Some nginx reverse proxy configs stops working once a day

I have an nginx reverse-proxy which proxies requests from an outer amazon ELB to internal ELBs.

I have 6 backend instances that handles the requests. The site-enabled configs looks like this, but there are different port numbers and proxy_pass. Everything else is identical:

server {
    listen 3000;
    location / {
            proxy_pass http://internal-prod732r8-PrivateE-1GJ070M0745TT-348518554.eu-west-1.elb.amazonaws.com:3000;
            include /etc/nginx/proxy.conf;
    }

}

Once about every 24h one of the configurations stops working. All other proxies works fine. If i restart nginx all configurations works again.
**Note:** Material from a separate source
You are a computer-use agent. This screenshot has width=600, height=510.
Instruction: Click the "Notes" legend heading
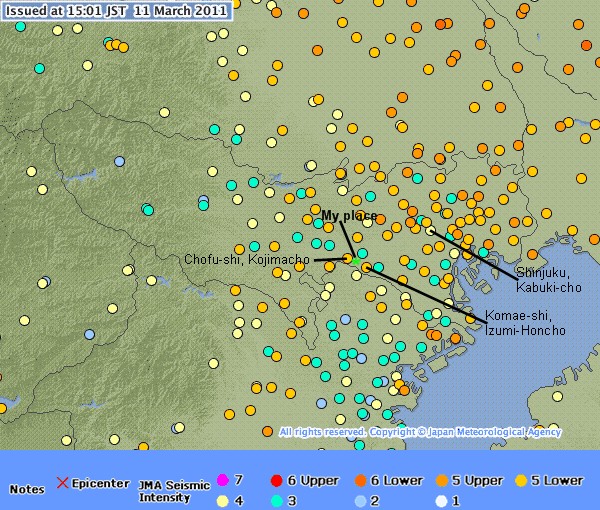point(27,490)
There is nothing in error.log, nothing weird in access log, syslog or dmesg.

Is this something known? Have i done something wrong with my proxy configs? Are there any other logs i can look in?
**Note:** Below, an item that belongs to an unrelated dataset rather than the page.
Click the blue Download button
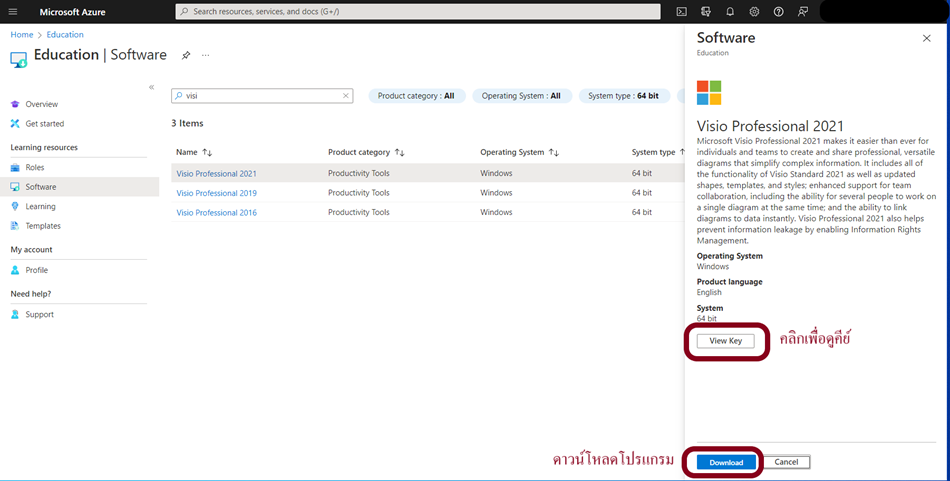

The answer to this question is that ELBs sometimes change ip adresses and nginx does name resolving during start.

To fix this there is always a DNS server in your VPC at 0.2. So if the local ip CIDR is 10.0.0.0/16 the DNS server is at 10.0.0.2.
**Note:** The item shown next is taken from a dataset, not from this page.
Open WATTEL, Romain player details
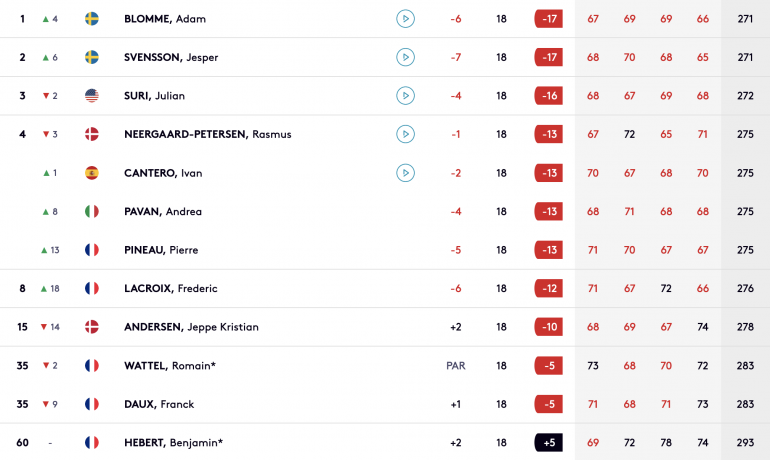 pyautogui.click(x=170, y=365)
Add this to the nginx config.

resolver 10.0.0.2 valid=10s;

The proxy_pass also needs to be defined as a variable otherwise nginx will only resolve it once. So based on the configuration above this is the correct config:

server {
    listen 3000;
    location / {
            resolver 10.0.0.2 valid=10s;
            set $backend "http://internal-prod732r8-PrivateE-1GJ070M0745TT-348518554.eu-west-1.elb.amazonaws.com:3000"
            proxy_pass $backend;
            include /etc/nginx/proxy.conf;
    }
}

If your proxy_pass did not pass directly to one URL like your example shows (http://amazonaws.com), but instead to a proxy upstream farm, like this:

upstream my_upstream {
 server1 127.0.0.1:1337;
 server2 127.0.0.1:1338; 
}
location / {
 proxy_pass         http://my_upstream;
}

Then you will less concerned about one of the upstreams temporarily failing. Because they will all be doing the same job. If one fails to reply, then the next one will be proxied for that response. Peace of mind.

Nginx will skip a failed machine for x seconds automaticaly. Until you repair it, or until it returns by itself. (http://wiki.nginx.org/HttpUpstreamModule)

So whatever the reason for your interruptions may be, by distributing them on an upstream farm, this converts into an easier setup.